On Thursday 30 September 2004 01:08 am, Nathan England wrote:
> One of the next things we want to do is develop some front ends. QT is our
> preffered method. Obviously we have to purchase a QT license, now I haven't
> researched it, so I'll start by asking this here.
> Do we need to purchase the license as a company to develop the code and
> sell it, or do we need to purchase a license to develop and a license for
> every copy sold? That would drastically raise the cost of our product.

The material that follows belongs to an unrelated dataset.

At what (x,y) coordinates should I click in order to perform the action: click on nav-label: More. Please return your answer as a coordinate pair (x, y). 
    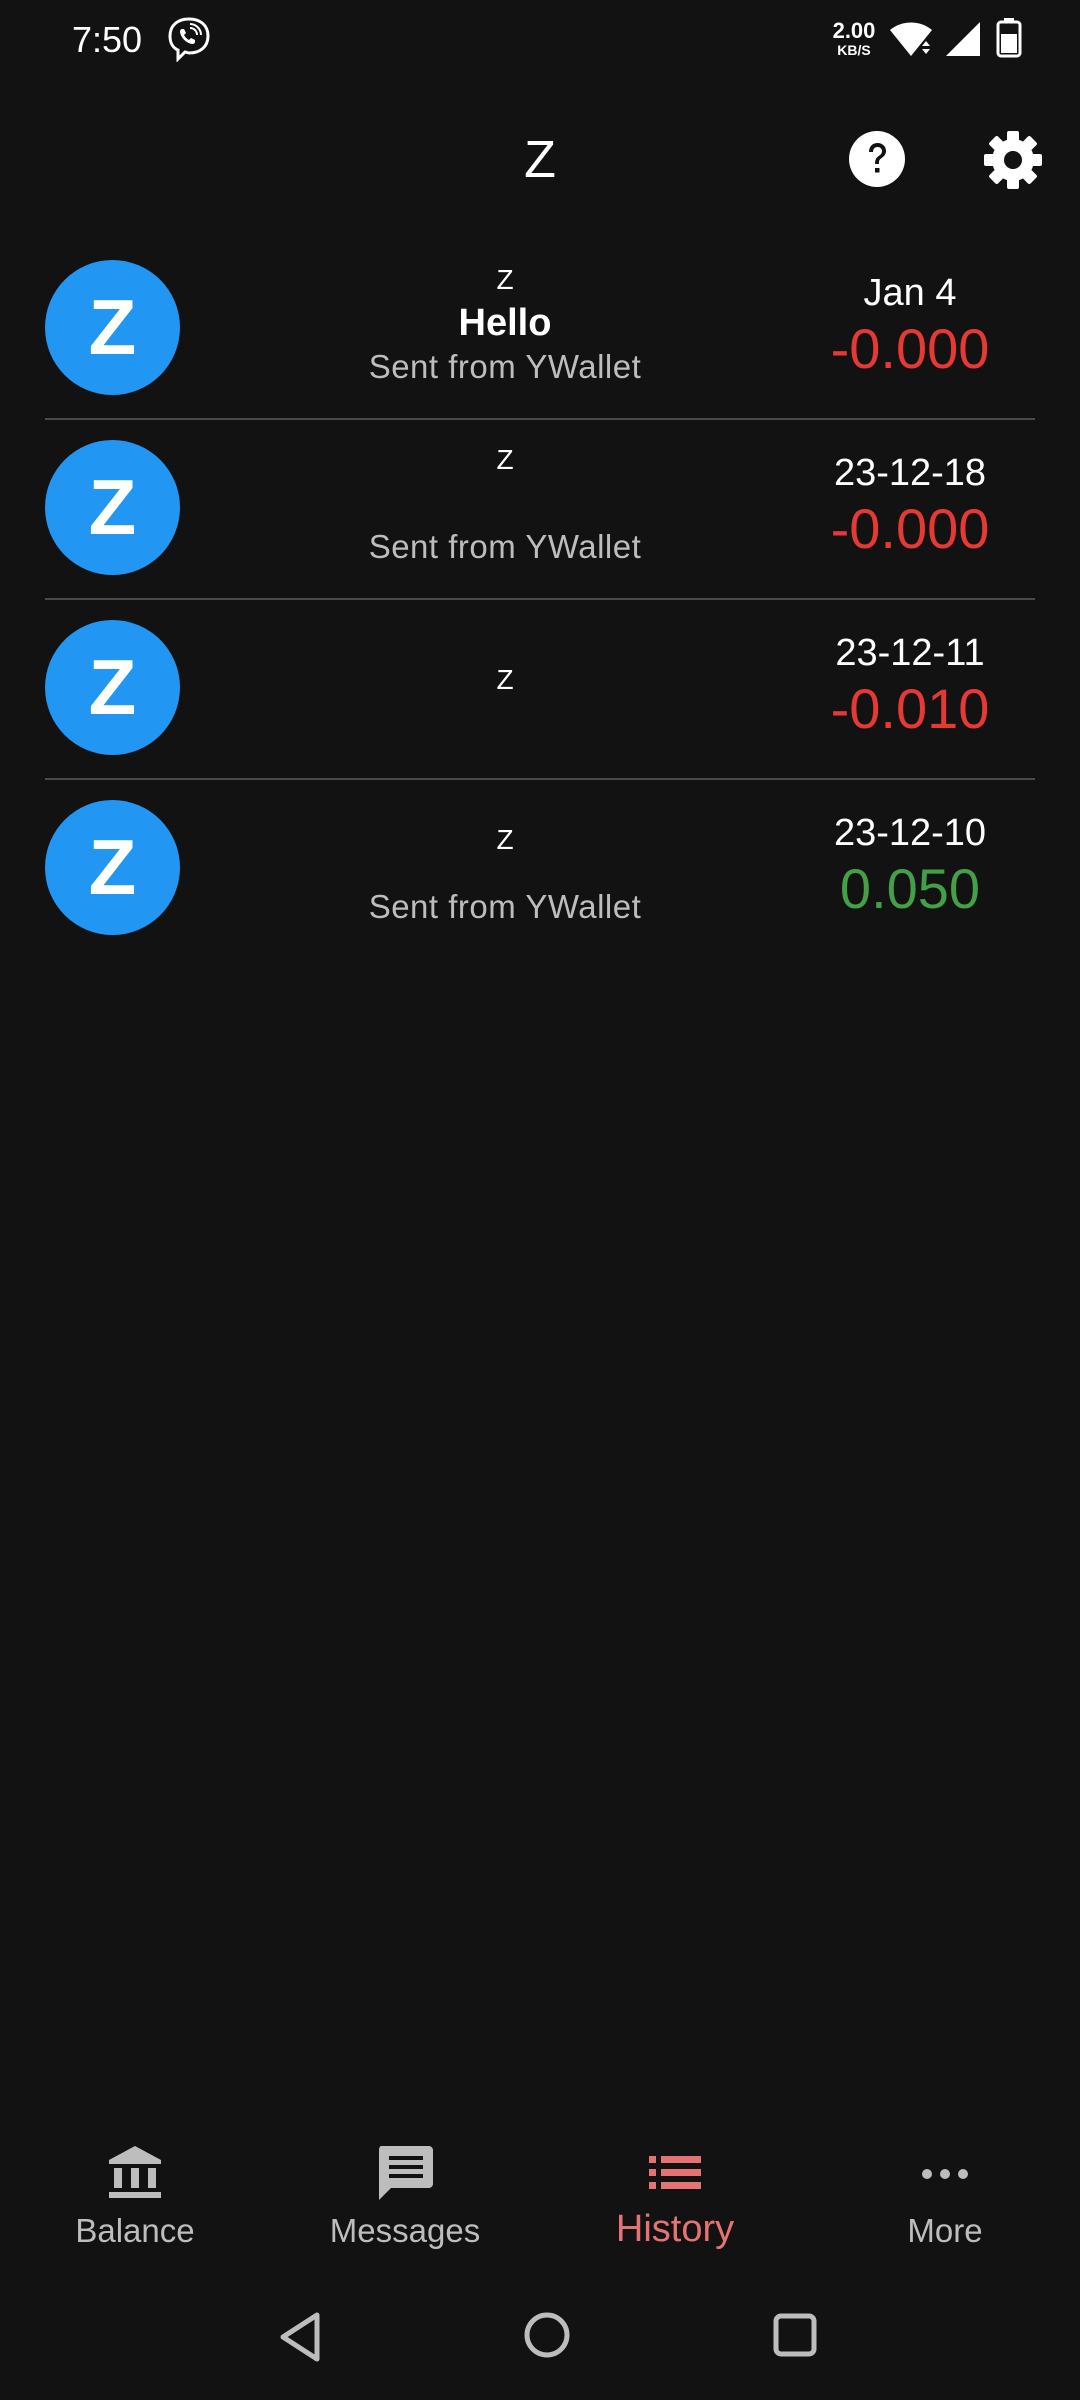
    Looking at the image, I should click on (945, 2230).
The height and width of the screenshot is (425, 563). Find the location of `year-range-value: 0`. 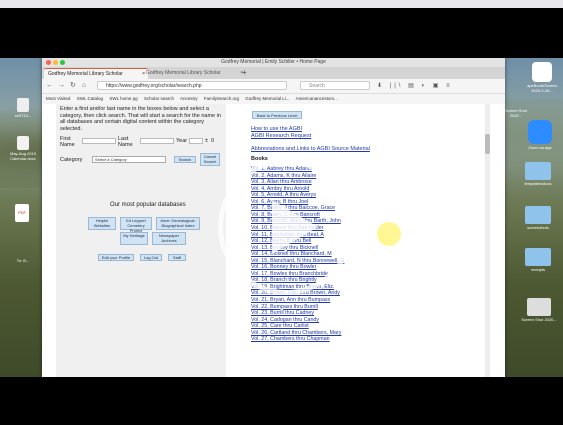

The Trolltech website is pretty clear on such matters as it *is* their bread
and butter :-)
In short:
Trolltech does not sell a royalty (i.e., each copy needs a license) based
license for Qt. The licenses are tied to developers. So if your company has
5 people actively working on the Qt part of the code, then you'll need to get
5 licenses. There are actually three factors that determine how much the
licenses are going to be:
1. How many developers need licenses?
2. Are you developing for just Window, just X11, or both?
3. What "extra" features (like XML, DB, etc) do you need?
> I don't care for GTK+ much, so I would much rather go QT. Plus, a lot of
> our stuff would preferably run in KDE, so it's better integration, and
> since most KDE libraries are LGPL we are safe with them.
Same here. One thing to note, though: If Qt isn't an option due to its price
and you find yourself being pushed towards Gtk+, do yourself a favor and
check out wxWidgets. wxWidgets is a cross-platform C++ toolkit that compares
fairly favorably with Qt. It's not as polished, but it's FAR better than
most of the alternatives. It uses Gtk+ as the backend under X so you get all
of the benefits of Gtk+ without the horrific API.